## ACTIVITY A:
According to the passage on Akt2 and survivin, in what percentage of human ovarian and breast cancers was overexpression of Akt2 found?
## ACTIVITY B:
Copy the part of the passage on Akt2 and survivin between "Survivin, a member" and "chemotherapy is unknown.", inclusive.

## SOURCE EXTRACT:
________________

The effective molecules involved in integrin-dependent cell survival have not been completely elucidated. Integrin-mediated adhesion to ECM stimulates the production of PI (3, 4) P2 and PI (3, 4, 5) P3, the association of the p85 PI 3-Kinase subunit with focal adhesion kinase and Akt activation [6], [7]. In turn, active Akt interferes with the apoptotic machinery by phosphorylating and thus sequestering the proapoptotic Bcl-2 family protein BAD, by inactivating members of the forkhead family of transcription factors [8]. Akt, a serine–threonine protein kinase regulated by the intracellular levels of phospholipids, is one of the central players in oncogenesis. Three member of this family, including Akt1, Akt2, and Akt3, have been identified so far [9], [10]. Among Akt family members, overexpression of Akt2 was found in 10–20% of human ovarian and breast cancers [11], [12], and increased kinase activity of Akt2 was found in approximately 30% of ovarian cancer specimens and 40% of breast cancer specimens [1], [12].

Survivin, a member of the inhibitor of apoptosis (IAP) family of proteins, is expressed during embryonic and fetal development, but is undetectable in most normal adult tissues [13]. It has been shown that survivin is required to maintain a critical anti-apoptotic threshold in prostate cancer cells, while integrin signaling has been identified as a crucial survival pathway against death receptor-mediated apoptosis via Akt pathway [14]. Whereas Akt2 and survivin are believed to be important cell survival factors in human cancer cells, if and how they interact to confer resistance to chemotherapy is unknown.

________________

## GIVEN ENTRIES:
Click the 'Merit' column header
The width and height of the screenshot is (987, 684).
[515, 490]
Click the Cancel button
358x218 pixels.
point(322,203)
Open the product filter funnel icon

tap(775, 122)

________________

## EXPECTED ANSWER A:
10–20%

## EXPECTED ANSWER B:
Survivin, a member of the inhibitor of apoptosis (IAP) family of proteins, is expressed during embryonic and fetal development, but is undetectable in most normal adult tissues [13]. It has been shown that survivin is required to maintain a critical anti-apoptotic threshold in prostate cancer cells, while integrin signaling has been identified as a crucial survival pathway against death receptor-mediated apoptosis via Akt pathway [14]. Whereas Akt2 and survivin are believed to be important cell survival factors in human cancer cells, if and how they interact to confer resistance to chemotherapy is unknown.